A creditor filed a motion to dismiss the chapter 13 case filed by same-sex spouses, arguing the debtors were not "spouses" for purposes of sec. 302 because Wisconsin did not allow or recognize same-sex marriages. The Court denied the motion to dismiss and found that same-sex spouses married in a state that allows them to do so (Iowa), may file a joint bankruptcy case in a state that does not recognize their union as a marriage (Wisconsin) under the "place of celebration" rule, which requires the recognition of an out-of-state same-sex marriage as valid when interpreting the Bankruptcy Code.

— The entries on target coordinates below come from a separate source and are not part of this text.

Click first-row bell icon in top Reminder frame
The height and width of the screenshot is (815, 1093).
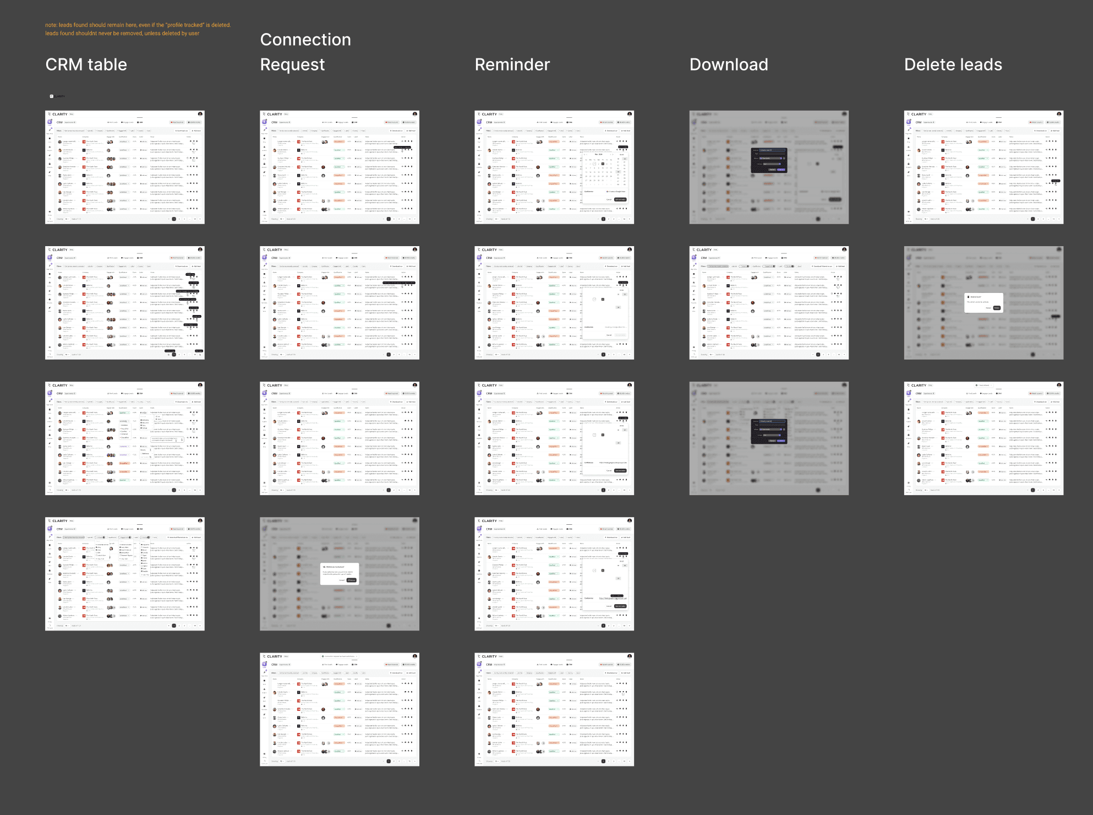coord(623,141)
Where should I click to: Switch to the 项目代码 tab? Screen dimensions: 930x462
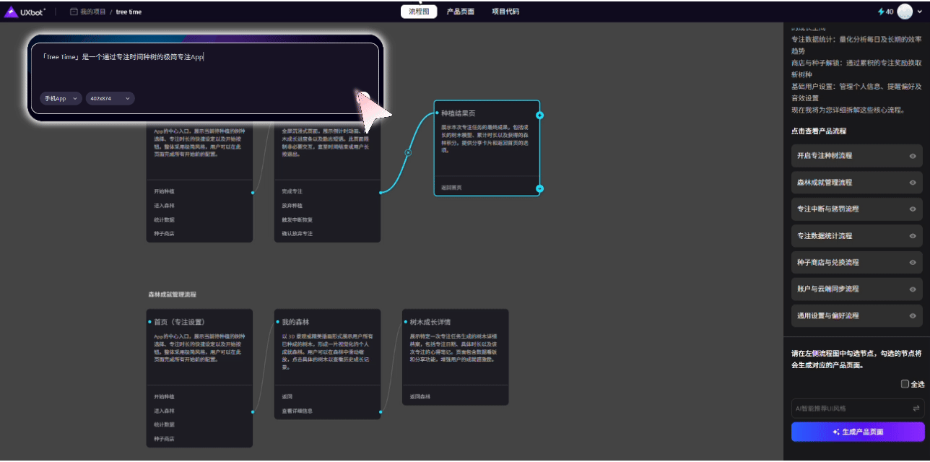[505, 12]
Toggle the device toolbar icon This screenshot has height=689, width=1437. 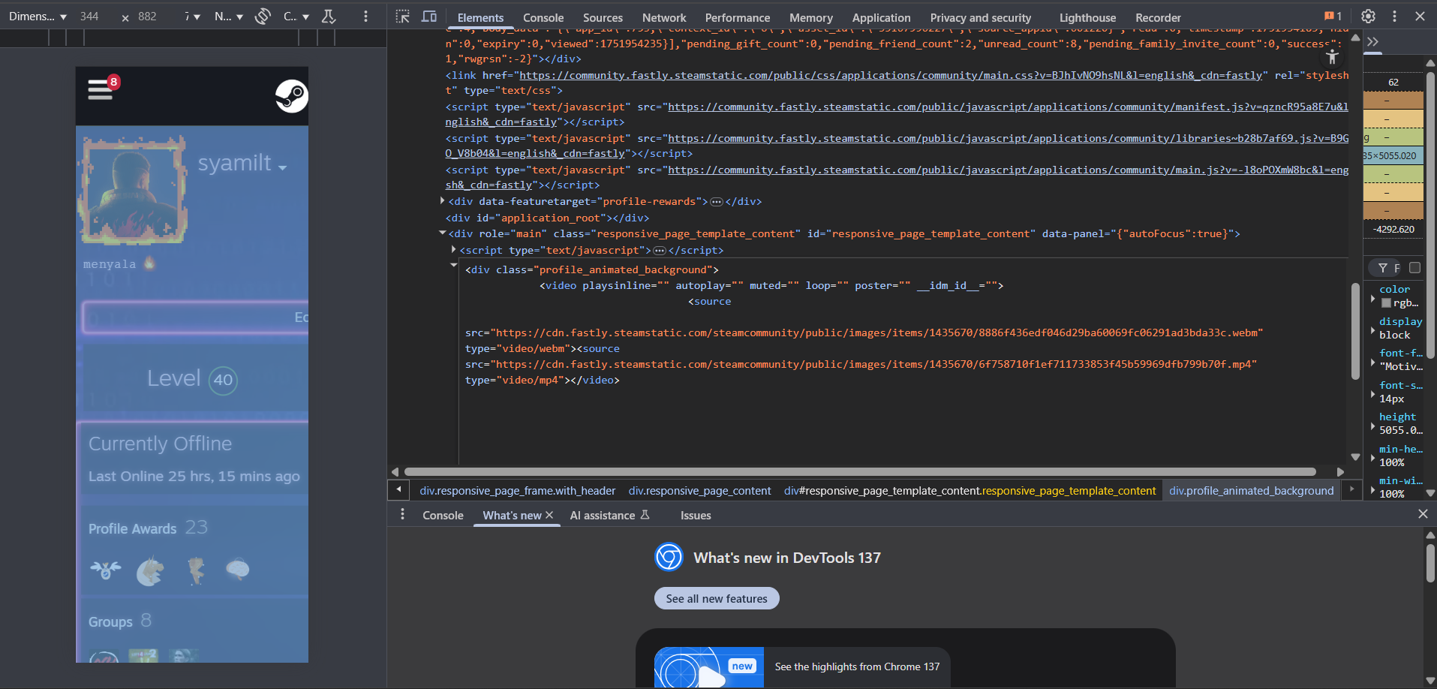tap(429, 17)
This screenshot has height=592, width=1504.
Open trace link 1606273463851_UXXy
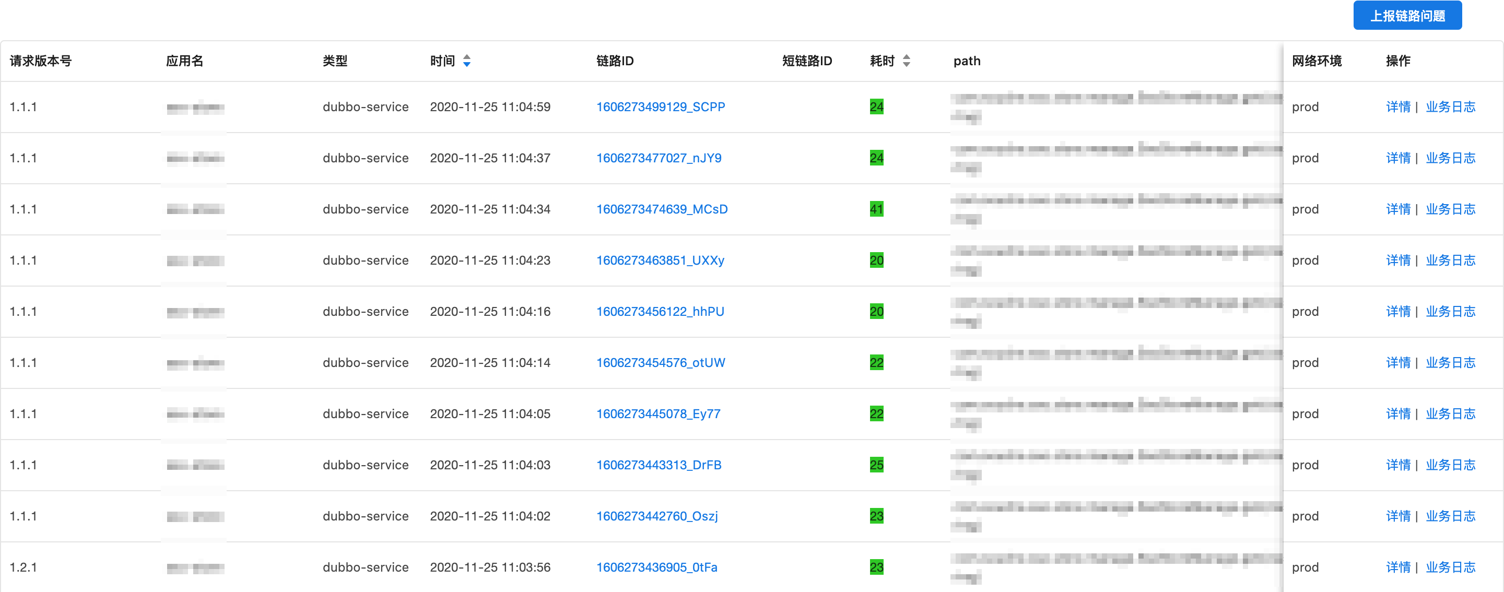tap(660, 260)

Chapter 13 debtors filed an adversary action against an entity holding a junior lien on their principal residence. The debtors are ineligible for a discharge because they received a discharge in a case filed three years before filing their chapter 13 case. The parties stipulated that the defendant's lien is "underwater"—that is, the value of the debtors' residence is less than the amount the debtors owe to the holder of the senior lien on the property—and there is no dispute that the debtors' personal liability to the defendant was discharged in their earlier chapter 7 case. The debtors' adversary complaint seeks a judgment that either (i) voids the defendant's lien under section 506(d) or (ii) declares that the defendant's claim is an "unsecured claim" for purposes of sections 506(a) and 1322(b)(2) so that the debtors may eliminate the lien through their chapter 13 plan. The defendant argued that its claim is not void under section 506(d) because the claim is a valid secured claim under state law and the debtors' chapter 13 plan cannot eliminate its lien because the debtors are ineligible for a discharge under section 1328(f).
Held: (1) section 506(d) does not allow a debtor to void a valid state-law lien based solely on the fact that there's no value in the property to which the lien can attach; and (2) the defendant's lien can be eliminated permanently by the full performance of a confirmed chapter 13 plan that so provides because the defendant's claim is an "unsecured claim" for purposes of sections 506(a), 1322(b)(2), and 1325(a)(5).
Defendant purchased vacant land owned by the debtor at a pre-petition execution sale. When the debtor filed his bankruptcy petition, his right to redeem had expired, but lien-holding creditors still had one day to acquire the defendant’s interest under Wis. Stat. §815.44. Because the §815.44 period had not expired, the defendant did not have the right to make a demand on the sheriff to issue a deed conveying the debtor's right, title, and interest in the land. The defendant filed an adversary proceeding seeking, in part, a declaration that the land purchased at the execution sale was not property of the debtor's bankruptcy estate, or in the alternative, a declaration that the defendant did not need relief from the automatic stay to demand that the sheriff issue it a deed to the land.
The court ruled that (1) at the time the debtor filed his bankruptcy case he had both legal title and a possessory right in the land to use it in any manner that did not constitute waste; those interests were included in Gruber's bankruptcy estate pursuant to 11 U.S.C. §541(a)(1); and (2) the defendant could not demand a deed conveying the debtor's right, title, and interest in the land without obtaining relief from the automatic stay under 11 U.S.C. §362(d), because any such demand by the defendant would, at a minimum, violate 11 U.S.C. §362(a)(3) and would not be a ministerial act excepted from the automatic stay.
Debtors, with only one prior dismissal, who did not file motion to continue the automatic stay under 362(c)(3) in time to have it heard and decided within 30 days did not have standing to move to impose the automatic stay under 362(c)(4).